The camera pulls back... Two kids in an advanced state of undress, in bed, in the girl's room. An army of dazed, stuffed bears looks on as the boy declares his intentions. They are not admirable. Soon bouncing heads simulate the sex act.
That's how Larry Clark's Kids opened Monday at the Cannes Film Festival. What follows is a 24-hour day in the life of adolescents. It makes all the pit stops for the "sex, violence and drugs that most kids think about all day," according to Clark.
Miramax chose Cannes to pull the veils off the much-anticipated Kids to frame it as a work of art meriting serious attention.
Set in Manhattan, the film follows one teen - ignorant he's HIV positive - on his odyssey of seduction as the virgin girl he has infected is in hot pursuit with the awful news. At the same time, a baby-faced cast, which "ranges in age from 12 to 19," according to Clark, "shows how kids act when there's no authority figure in place."
Clark, a 52-year-old career photographer, together with 20-year-old screenwriter Harmony Korine, have constructed a story that "I hope is a cautionary tale," says Clark. "I mean, at some point, everybody has to wake up."

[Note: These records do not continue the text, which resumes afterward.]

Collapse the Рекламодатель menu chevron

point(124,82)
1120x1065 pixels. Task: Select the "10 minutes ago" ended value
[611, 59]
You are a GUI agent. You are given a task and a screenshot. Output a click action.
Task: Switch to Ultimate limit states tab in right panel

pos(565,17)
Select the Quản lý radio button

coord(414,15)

Clark met Korine in a neighborhood park when he was taking pictures of skateboarders and gave him the basic situation to flesh out into a script. "These are all my friends," Korine says of the cast. "Why go out and get Johnny Depp?"
While Kids might push some parental denial buttons, Clark hopes "parents and kids will go see the movie together." The MPAA won't be asked to rate Kids until near its tentative July 21 release date. An NC-17 rating may force Disney-owned Miramax to sell the film to another distributor.

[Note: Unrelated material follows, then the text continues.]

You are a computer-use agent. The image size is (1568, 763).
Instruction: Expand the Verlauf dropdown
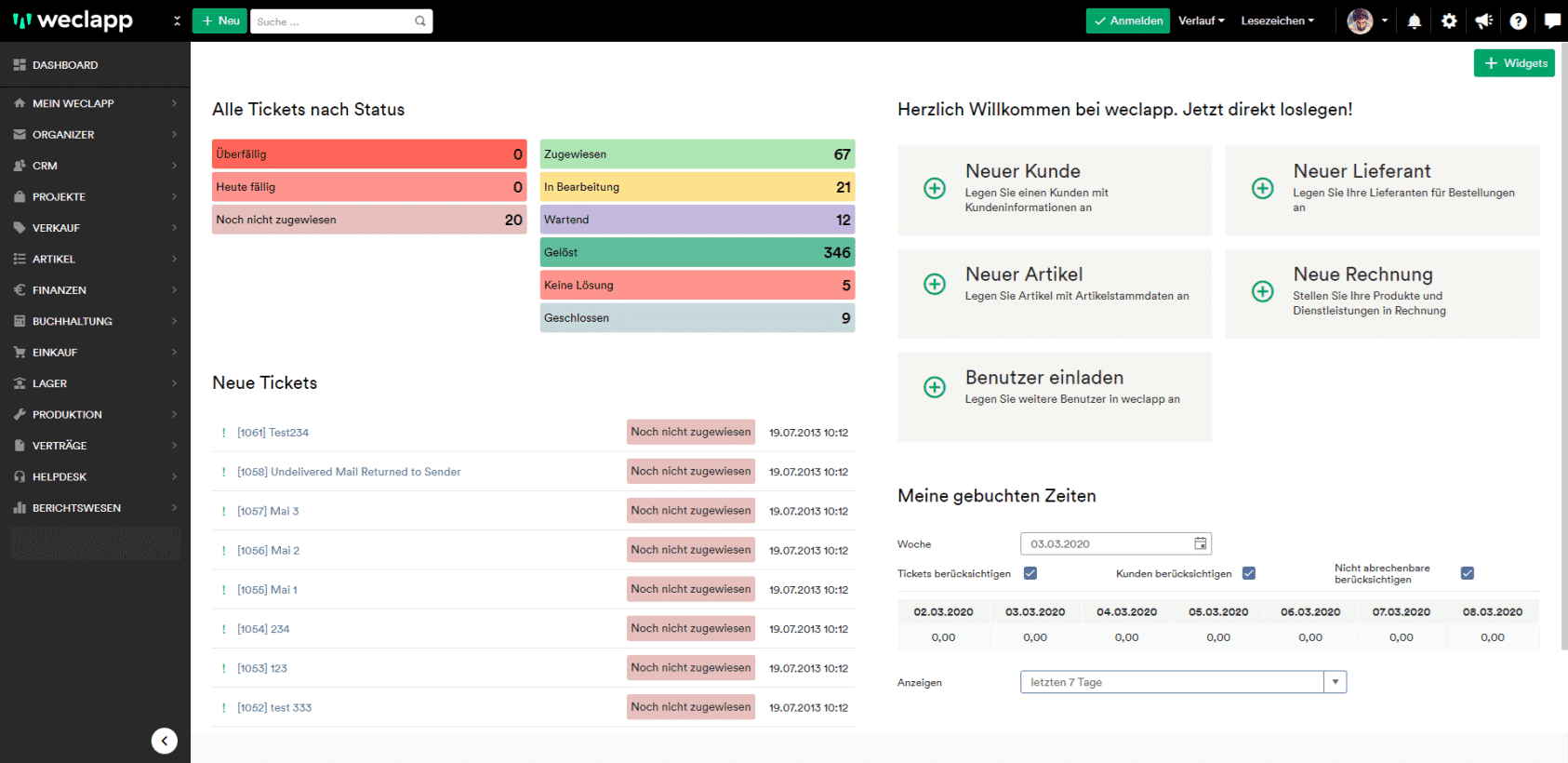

"We believe it is an important artistic and social document," says Miramax spokesperson Marcy Granata, "and will handle it appropriately. We don't think the question of its rating should obscure consideration of its value."
With 90 seconds trimmed from the film's opening sexual encounter since it was screened at Sundance in January, Clark says he shot and edited the film to obtain an R-rating from the MPAA (no kids under 17 without an adult). "I won't cut a frame more. I made a 90-minute movie because I get bored after 90 minutes," Clark says. "Now, it really moves."